The book’s goals are to teach boys that a guy’s real strength lies in his virtues, not his violence, that vulnerability is the epitome of bravery, and that the toughest of the tough are those who decide to stand up for others in need.
But how does one teach kindness, courage, and grit to ten- to eighteen-year-old boys? The book would have to be ridiculously entertaining and loaded with heart-pounding stories that make those traits somehow . . . cool.
I’ll admit to my arrogance upfront; when I agreed to write The Warrior Challenge, I had recently finished a decade-long mountaineering adventure on which I climbed to the top of the tallest mountain on every continent, including Mount Everest. I foolishly thought that writing the book would, comparatively, be a walk in the park.
Yet, when I took a closer look at what middle and high school boys are dealing with today, I saw a cacophony of cultural cancers.
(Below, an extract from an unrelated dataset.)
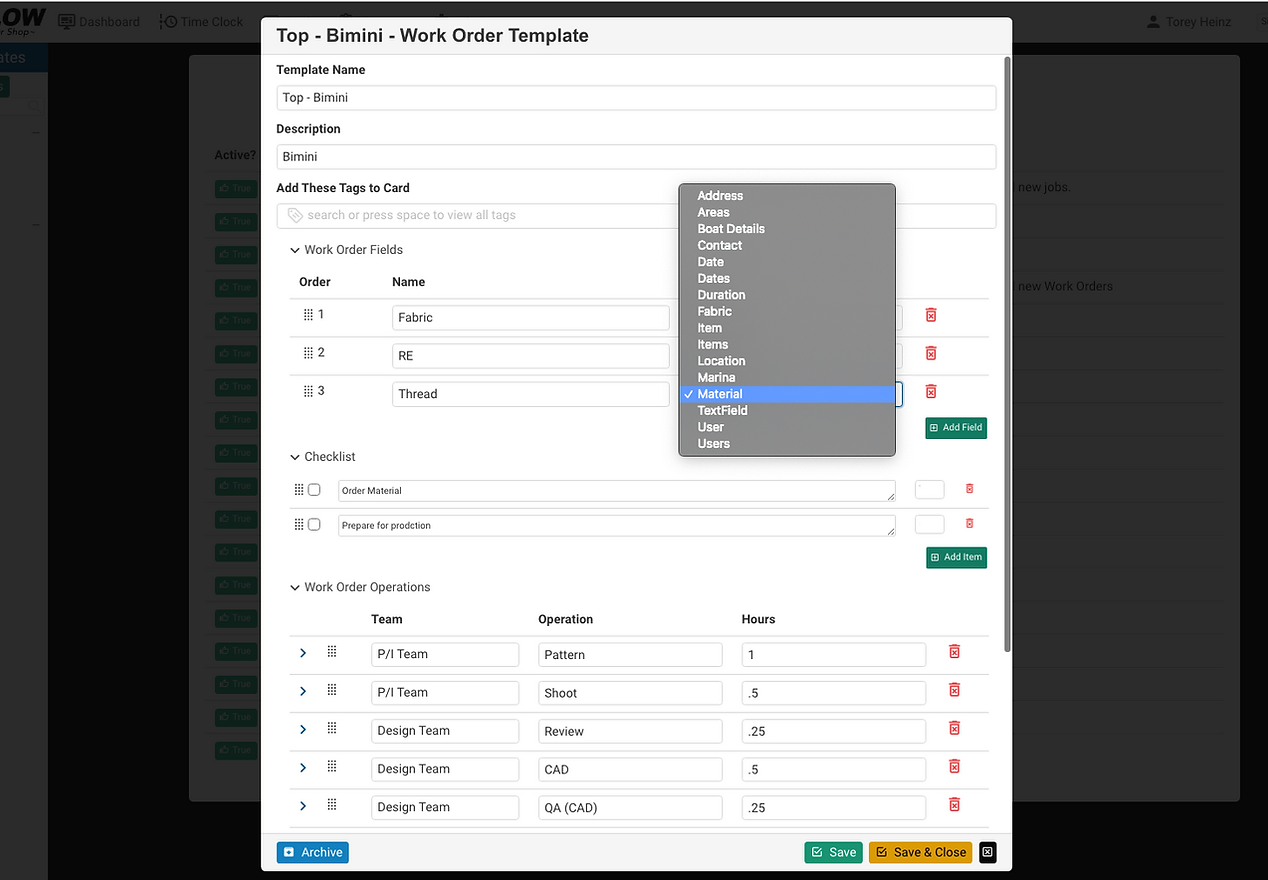Check the Order Material checklist checkbox
Image resolution: width=1268 pixels, height=880 pixels.
pyautogui.click(x=315, y=490)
Staring back at me were the abuses of power that led to the need for the #MeToo movement and the systemic racism that led to the recent #BlackLivesMatter protests. Most sobering of all, the more I researched, listened, and read, the more I became aware of how I myself have been a “Kevin” at times. Of course, never intentionally, but I am guilty nonetheless.
That’s when the determination of my inner Everest climber re-emerged. Our boys—and our culture—deserve better. My new summit became creating a tool that will help parents, teachers, and librarians raise a generation of boys who wield the weapons of self-awareness, integrity, and values and suit up with armor made of healthy boundaries, vulnerability, and resilience. Perhaps most important, The Warrior Challenge teaches young men how to choose their life’s battlegrounds by furthering inclusiveness, justice, and equality, regardless of gender, sexuality, or race.
In short: the eight quests in the The Warrior Challenge are rites of passage designed to train boys to grow up as True Warriors, AKA quality human beings.
But these are huge topics, even for adults, right?
I needed help. I had to form a battle crew to help create the book, because the last thing I wanted to do was myopically redefine manliness based on my own white, cisgender, mountain man perspective. That’s why, along with incredible warrior women who helped to edit and shape the book’s contents (and graciously pointed out my blind spots and misunderstandings), I tracked down eight real-life superheroes from all walks of life.
Just like in a video game, the book drops readers into the shoes of these role models. Boys experience their legendary adventures and simultaneously learn the virtues that make these gentlemen the heroes they are. We even coupled their stories with retina-popping comic book artwork!
By now you may be wondering, “Okay, but why was the book written for boys? Doesn’t that reinforce the gender divide?”
That’s a great question—one we wrestled with. You are correct to argue that girls, women, and all genders should be taught that true strength comes through uniting, uplifting, and listening to voices of those who are different.
Yet when it came to the book’s conversations about consent, the dangers of pornography, and the damage caused by toxic relationships, we realized boys receive different cultural conditioning, and therefore deserve a tailormade response. Statistically, we males experience a different set of maladies (including far higher rates of suicide, alcohol and drug dependency, and violent behavior, among a myriad of others). And it’s no secret that we also create a unique set of problems.
That’s why we landed on writing this book as a “guy talk,” and I openly invite readers of all genders to be a part of the conversation. For the same reason, in the near future, I hope to coauthor a girls’ version of The Warrior Challenge with a warrior who can speak the language of young women better than I could ever hope to.
This book exists because all of us deserve better than a culture of man-boys and aggro-males who blame, project, abuse, deflect, and gaslight, and call such cowardly behavior “strength.” Let’s show our boys that those are weak and feeble actions. Let’s define a version of masculinity that doesn’t have toxic associated with it.
My challenge to you, as you continue to be a Warrior Guide to the young men in your life, is to make this book a part of your toolbox. Send your boys on the epic adventure that awaits in these pages. Join me in teaching that a guy’s real strength lies in becoming a high-quality human being. Let’s raise our boys to know that a real man is a True Warrior who fights his battles with kindness, courage, and grit. Are you up for the challenge?